Modern polymers have many uses, including:
- new packaging materials
- waterproof coatings for fabrics (such as for outdoor clothing)
- fillings for teeth
- dressings for cuts
- hydrogels (for example for soft contact lenses and disposable nappy liners)
- smart materials (for example shape memory polymers for shrink-wrap packaging).
Problems with polymers
One of the useful properties of polymers is that they are unreactive, so they are suitable for storing food and chemicals safely. Unfortunately, this property makes it difficult to dispose of polymers. They can cause litter and are usually sent to landfill sites.
Biodegradable plastics
Watch
You may wish to view thisBBC News item (2002) about degradable carrier bags.
Most polymers, including poly(ethene) and poly(propene) are not biodegradable, so they may last for many years in rubbish dumps. However, it's possible to include substances such as cornstarch that cause the polymer to break down more quickly. Carrier bags and refuse bags made from such degradable polymers are available now.
Recycling
Polymers have recycling symbols like this one for PVC to show what they are
Many polymers can be recycled. This reduces the disposal problems and the amount of crude oil used. But the different polymers must be separated from each other first, and this can be difficult and expensive to do.
Ethanol
Ethanol is the type of alcohol found in alcoholic drinks such as wine and beer. It's also useful as a fuel. For use in cars and other vehicles, it is usually mixed with petrol.
Structure of ethanol
Ethanol molecules contain carbon, hydrogen and oxygen atoms.
Structure of ethanol
Formula | Displayed formula | Molecular model |
C2H5OH |
|
|
Making ethanol from ethene and steam
Ethanol can be made by reacting ethene (from cracking crude oil fractions) with steam. A catalyst of phosphoric acid is used to ensure a fast reaction.
ethene + steam → ethanol
C2H4 + H2O → C2H5OH
Notice that ethanol is the only product. The process is continuous – as long as ethene and steam are fed into one end of the reaction vessel, ethanol will be produced. These features make it an efficient process, but there is a problem. Ethene is made from crude oil, which is a non-renewable resource. It cannot be replaced once it is used up and it will run out one day.
Fermentation
Sugar from plant material is converted into ethanol and carbon dioxide by fermentation. The enzymes found in single-celled fungi (yeast) are the natural catalysts that can make this process happen.
C66H12O6 → 2C2H5OH + 2CO2
Unlike ethene, sugar from plant material is a renewable resource.
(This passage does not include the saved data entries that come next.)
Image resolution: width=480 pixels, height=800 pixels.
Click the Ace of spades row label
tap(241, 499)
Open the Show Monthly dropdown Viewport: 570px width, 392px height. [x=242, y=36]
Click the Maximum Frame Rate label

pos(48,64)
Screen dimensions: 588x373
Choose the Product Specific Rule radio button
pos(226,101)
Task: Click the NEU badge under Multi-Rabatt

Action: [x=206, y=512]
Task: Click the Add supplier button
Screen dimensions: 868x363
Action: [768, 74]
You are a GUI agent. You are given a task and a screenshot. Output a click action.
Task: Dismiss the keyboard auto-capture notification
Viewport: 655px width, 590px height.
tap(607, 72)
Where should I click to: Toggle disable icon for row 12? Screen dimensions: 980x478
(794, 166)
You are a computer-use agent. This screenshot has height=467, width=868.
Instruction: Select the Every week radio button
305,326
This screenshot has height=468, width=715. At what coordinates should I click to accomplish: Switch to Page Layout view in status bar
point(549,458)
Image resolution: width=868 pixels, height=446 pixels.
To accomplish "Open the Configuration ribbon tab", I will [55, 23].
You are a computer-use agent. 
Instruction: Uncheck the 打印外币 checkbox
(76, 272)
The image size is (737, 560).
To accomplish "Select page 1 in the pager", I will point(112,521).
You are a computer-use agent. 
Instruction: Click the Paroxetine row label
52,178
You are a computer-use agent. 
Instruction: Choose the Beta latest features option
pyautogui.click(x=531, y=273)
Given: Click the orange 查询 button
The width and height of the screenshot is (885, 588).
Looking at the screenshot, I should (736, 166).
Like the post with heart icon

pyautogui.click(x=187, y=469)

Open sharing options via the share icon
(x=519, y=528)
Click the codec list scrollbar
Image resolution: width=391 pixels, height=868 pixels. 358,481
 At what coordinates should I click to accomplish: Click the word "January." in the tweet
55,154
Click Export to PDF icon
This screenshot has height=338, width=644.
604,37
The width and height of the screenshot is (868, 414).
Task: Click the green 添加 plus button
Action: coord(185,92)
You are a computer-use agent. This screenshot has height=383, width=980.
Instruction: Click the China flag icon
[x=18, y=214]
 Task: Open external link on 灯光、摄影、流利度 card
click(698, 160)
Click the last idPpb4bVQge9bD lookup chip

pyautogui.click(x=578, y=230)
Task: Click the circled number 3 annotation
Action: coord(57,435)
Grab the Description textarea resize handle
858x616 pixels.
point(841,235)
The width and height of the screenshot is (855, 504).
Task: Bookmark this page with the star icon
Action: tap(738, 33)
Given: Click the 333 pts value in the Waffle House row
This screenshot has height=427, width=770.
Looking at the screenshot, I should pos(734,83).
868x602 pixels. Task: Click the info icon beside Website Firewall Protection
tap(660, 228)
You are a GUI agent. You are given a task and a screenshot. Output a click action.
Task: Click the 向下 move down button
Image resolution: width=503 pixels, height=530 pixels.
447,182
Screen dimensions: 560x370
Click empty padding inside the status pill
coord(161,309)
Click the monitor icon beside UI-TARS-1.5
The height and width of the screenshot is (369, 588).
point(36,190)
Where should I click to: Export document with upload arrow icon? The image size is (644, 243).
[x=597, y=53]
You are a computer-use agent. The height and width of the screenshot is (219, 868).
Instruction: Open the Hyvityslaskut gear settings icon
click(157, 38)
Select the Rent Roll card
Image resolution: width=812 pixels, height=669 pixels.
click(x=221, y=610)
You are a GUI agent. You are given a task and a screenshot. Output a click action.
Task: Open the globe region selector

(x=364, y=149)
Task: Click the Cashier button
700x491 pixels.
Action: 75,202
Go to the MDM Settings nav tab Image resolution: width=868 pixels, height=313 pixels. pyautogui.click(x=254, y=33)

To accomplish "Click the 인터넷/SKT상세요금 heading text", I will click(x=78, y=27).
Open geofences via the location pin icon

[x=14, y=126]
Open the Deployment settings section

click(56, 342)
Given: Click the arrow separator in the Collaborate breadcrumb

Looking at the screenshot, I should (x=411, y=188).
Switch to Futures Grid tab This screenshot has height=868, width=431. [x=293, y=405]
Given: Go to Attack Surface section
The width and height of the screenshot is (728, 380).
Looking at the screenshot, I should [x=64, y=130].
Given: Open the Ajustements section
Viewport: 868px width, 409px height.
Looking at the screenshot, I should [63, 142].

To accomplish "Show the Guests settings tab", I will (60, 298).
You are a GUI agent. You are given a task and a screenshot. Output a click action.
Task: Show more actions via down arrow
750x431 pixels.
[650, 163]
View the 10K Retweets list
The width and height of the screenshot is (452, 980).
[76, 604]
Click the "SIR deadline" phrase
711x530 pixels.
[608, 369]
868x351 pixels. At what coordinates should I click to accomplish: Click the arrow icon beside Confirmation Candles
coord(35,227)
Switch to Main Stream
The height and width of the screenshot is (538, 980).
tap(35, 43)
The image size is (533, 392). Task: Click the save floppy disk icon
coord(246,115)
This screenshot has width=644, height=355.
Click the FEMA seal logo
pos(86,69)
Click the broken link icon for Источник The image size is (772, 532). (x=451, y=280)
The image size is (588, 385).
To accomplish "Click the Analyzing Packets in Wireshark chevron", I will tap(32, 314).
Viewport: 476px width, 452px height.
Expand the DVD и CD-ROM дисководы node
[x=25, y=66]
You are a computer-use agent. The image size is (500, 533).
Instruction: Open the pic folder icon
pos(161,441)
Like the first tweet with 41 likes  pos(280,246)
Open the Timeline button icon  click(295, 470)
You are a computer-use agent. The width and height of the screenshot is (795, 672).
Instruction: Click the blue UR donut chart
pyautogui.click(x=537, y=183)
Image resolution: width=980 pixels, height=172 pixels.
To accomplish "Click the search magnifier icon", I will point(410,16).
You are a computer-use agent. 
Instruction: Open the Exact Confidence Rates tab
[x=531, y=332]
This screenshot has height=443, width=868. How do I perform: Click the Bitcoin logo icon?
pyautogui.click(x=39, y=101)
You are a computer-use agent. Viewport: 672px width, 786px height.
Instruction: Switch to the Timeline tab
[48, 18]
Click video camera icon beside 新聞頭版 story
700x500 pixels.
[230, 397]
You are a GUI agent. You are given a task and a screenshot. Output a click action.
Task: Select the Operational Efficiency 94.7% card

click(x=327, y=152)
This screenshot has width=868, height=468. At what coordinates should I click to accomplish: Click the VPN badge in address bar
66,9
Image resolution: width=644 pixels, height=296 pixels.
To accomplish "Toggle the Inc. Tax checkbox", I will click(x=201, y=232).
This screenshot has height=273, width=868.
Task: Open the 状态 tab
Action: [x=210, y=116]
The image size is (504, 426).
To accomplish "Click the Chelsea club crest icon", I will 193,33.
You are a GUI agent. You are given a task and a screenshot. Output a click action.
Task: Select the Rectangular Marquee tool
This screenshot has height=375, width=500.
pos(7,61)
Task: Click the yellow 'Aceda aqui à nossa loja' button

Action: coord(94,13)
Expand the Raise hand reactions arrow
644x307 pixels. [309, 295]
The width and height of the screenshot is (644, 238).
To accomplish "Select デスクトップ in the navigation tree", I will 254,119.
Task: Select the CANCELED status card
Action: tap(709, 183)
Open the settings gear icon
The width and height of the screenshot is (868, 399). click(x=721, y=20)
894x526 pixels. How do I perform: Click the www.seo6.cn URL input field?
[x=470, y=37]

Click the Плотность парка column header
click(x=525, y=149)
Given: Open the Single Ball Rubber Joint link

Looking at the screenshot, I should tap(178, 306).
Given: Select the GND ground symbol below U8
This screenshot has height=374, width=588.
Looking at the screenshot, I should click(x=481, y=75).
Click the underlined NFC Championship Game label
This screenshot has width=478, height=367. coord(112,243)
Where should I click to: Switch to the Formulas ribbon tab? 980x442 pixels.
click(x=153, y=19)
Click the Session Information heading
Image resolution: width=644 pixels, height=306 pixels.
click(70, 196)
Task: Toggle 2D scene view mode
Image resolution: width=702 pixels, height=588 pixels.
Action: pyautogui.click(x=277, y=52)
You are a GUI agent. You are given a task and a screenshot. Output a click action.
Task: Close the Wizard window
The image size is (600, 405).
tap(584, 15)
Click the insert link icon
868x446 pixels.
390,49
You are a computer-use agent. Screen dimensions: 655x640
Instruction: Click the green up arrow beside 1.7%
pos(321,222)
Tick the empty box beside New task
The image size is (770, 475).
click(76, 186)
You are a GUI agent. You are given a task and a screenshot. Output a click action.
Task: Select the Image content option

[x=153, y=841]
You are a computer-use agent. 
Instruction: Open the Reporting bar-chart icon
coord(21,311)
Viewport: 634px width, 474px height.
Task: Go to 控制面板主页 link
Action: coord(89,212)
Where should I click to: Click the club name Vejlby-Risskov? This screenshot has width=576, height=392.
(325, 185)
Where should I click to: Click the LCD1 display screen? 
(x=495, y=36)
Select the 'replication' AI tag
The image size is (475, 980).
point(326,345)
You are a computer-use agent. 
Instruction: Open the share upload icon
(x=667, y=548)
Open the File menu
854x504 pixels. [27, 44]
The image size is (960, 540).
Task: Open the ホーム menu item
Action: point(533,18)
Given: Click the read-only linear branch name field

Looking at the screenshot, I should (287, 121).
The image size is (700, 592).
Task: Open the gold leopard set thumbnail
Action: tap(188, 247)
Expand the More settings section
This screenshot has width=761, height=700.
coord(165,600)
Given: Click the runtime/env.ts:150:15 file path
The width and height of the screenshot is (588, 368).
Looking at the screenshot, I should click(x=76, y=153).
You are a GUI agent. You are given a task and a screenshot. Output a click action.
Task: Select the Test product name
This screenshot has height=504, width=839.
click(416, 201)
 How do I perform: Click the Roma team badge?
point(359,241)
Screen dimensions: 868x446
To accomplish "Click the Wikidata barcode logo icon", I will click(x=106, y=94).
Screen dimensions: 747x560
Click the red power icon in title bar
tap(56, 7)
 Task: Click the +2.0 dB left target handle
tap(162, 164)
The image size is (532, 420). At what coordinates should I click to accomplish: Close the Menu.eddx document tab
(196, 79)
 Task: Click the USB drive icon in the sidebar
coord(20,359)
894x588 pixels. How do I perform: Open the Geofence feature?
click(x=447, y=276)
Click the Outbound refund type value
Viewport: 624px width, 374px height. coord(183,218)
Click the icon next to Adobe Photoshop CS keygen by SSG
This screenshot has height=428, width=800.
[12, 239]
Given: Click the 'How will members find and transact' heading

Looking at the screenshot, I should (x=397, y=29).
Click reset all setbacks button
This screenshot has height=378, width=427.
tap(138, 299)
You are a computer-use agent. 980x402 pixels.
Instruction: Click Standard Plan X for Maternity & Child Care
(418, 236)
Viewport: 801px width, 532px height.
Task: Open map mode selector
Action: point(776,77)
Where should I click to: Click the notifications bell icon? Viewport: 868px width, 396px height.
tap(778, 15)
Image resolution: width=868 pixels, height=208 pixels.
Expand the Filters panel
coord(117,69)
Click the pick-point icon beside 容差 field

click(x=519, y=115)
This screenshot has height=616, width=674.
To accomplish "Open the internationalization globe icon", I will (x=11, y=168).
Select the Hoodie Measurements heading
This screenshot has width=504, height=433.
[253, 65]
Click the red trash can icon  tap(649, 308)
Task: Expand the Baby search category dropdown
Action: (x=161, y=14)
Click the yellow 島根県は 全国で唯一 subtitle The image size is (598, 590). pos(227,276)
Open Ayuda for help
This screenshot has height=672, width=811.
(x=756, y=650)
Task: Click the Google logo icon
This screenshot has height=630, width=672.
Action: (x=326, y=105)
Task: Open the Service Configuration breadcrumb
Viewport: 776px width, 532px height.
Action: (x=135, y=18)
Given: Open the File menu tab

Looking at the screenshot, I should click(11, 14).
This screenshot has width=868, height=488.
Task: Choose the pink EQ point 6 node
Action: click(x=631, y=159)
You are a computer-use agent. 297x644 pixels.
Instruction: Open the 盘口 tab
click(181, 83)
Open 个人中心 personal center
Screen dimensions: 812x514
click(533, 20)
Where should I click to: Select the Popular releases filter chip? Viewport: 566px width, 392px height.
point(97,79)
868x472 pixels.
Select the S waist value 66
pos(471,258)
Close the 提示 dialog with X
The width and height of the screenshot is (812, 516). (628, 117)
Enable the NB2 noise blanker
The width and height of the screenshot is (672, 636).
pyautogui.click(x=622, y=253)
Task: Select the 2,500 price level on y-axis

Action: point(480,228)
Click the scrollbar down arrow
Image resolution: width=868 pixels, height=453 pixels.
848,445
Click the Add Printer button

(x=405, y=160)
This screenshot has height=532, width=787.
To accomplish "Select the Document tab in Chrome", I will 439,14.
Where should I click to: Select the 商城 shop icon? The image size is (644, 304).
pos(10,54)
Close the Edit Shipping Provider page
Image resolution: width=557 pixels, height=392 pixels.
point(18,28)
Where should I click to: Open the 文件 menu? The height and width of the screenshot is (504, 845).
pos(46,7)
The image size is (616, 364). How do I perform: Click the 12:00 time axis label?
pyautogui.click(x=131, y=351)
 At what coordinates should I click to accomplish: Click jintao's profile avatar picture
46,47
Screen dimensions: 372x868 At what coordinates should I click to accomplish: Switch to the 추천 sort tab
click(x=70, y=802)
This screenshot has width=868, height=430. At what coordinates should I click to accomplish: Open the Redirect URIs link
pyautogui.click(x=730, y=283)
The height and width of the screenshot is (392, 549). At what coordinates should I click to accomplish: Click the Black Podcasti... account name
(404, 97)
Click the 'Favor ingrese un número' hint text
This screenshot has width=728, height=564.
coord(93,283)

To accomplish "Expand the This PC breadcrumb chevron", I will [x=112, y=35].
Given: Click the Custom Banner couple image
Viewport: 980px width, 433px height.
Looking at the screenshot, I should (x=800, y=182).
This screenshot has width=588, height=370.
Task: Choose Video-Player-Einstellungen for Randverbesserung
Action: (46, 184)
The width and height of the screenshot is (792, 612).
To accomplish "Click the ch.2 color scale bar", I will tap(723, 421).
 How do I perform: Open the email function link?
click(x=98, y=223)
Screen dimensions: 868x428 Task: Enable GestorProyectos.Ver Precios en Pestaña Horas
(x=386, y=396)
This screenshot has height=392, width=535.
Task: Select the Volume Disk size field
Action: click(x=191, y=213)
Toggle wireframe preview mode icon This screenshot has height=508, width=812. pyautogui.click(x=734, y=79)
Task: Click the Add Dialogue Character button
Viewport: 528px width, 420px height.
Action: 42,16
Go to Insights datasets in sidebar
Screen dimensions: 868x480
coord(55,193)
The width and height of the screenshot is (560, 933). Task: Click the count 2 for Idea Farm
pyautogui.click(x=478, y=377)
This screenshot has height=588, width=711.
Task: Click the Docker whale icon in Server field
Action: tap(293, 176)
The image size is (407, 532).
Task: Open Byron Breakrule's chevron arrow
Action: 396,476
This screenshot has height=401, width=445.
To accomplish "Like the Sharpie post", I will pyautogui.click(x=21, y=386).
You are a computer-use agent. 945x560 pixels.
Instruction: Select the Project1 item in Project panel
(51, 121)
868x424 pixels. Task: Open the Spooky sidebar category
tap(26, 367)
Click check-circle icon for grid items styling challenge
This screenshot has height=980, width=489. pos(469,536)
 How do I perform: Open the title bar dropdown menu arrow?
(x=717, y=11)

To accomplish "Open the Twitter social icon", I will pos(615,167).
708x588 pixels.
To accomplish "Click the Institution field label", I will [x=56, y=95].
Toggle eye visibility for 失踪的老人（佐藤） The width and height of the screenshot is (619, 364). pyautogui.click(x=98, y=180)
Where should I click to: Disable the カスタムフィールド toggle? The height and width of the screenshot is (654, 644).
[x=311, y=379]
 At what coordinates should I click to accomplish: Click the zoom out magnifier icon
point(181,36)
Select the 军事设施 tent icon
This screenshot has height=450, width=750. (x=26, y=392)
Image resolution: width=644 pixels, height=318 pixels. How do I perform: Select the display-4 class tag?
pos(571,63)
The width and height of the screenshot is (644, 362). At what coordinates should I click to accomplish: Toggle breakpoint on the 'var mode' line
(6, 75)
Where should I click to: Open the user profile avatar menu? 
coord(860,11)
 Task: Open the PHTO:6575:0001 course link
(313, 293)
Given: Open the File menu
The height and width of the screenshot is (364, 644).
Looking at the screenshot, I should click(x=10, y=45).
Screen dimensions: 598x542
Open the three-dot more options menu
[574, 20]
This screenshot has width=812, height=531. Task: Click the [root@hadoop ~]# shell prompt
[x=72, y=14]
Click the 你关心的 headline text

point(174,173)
Vegetable oils are obtained from plants. They are important ingredients in many foods, and can be hardened through a chemical process to make, for example, margarine. They can also be used as fuels, for example as biodiesel. Emulsifiers are food additives that prevent oil and water mixtures in food from separating.
Vegetable oils
Vegetable oils are natural oils found in seeds, nuts and some fruit. These oils can be extracted. The plant material is crushed and pressed to squeeze the oil out. Olive oil is obtained this way. Sometimes the oil is more difficult to extract and has to be dissolved in a solvent. Once the oil is dissolved, the solvent is removed by distillation, and impurities such as water are also removed, to leave pure vegetable oil. Sunflower oil is obtained in this way.
Structure of vegetable oils
Molecules of vegetable oils consist of glycerol and fatty acids. In the diagram below you can see how three long chains of carbon atoms are attached to a glycerol molecule to make one molecule of vegetable oil.
The structure of a vegetable oil molecule
You do not need to know any details about the structure of vegetable oil molecules for the exam.
Vegetable oils in cooking
Vegetable oils have higher boiling points than water. This means that foods can be cooked or fried at higher temperatures than they can be cooked or boiled in water. Food cooked in vegetable oils:
- cook faster than if they were boiled
- have different flavours than if they were boiled.
However, vegetable oils are a source of energy in the diet. Food cooked in vegetable oils releases more energy when it is eaten than food cooked in water. This can have an impact on our health. For example, people who eat a lot of fried food may become overweight.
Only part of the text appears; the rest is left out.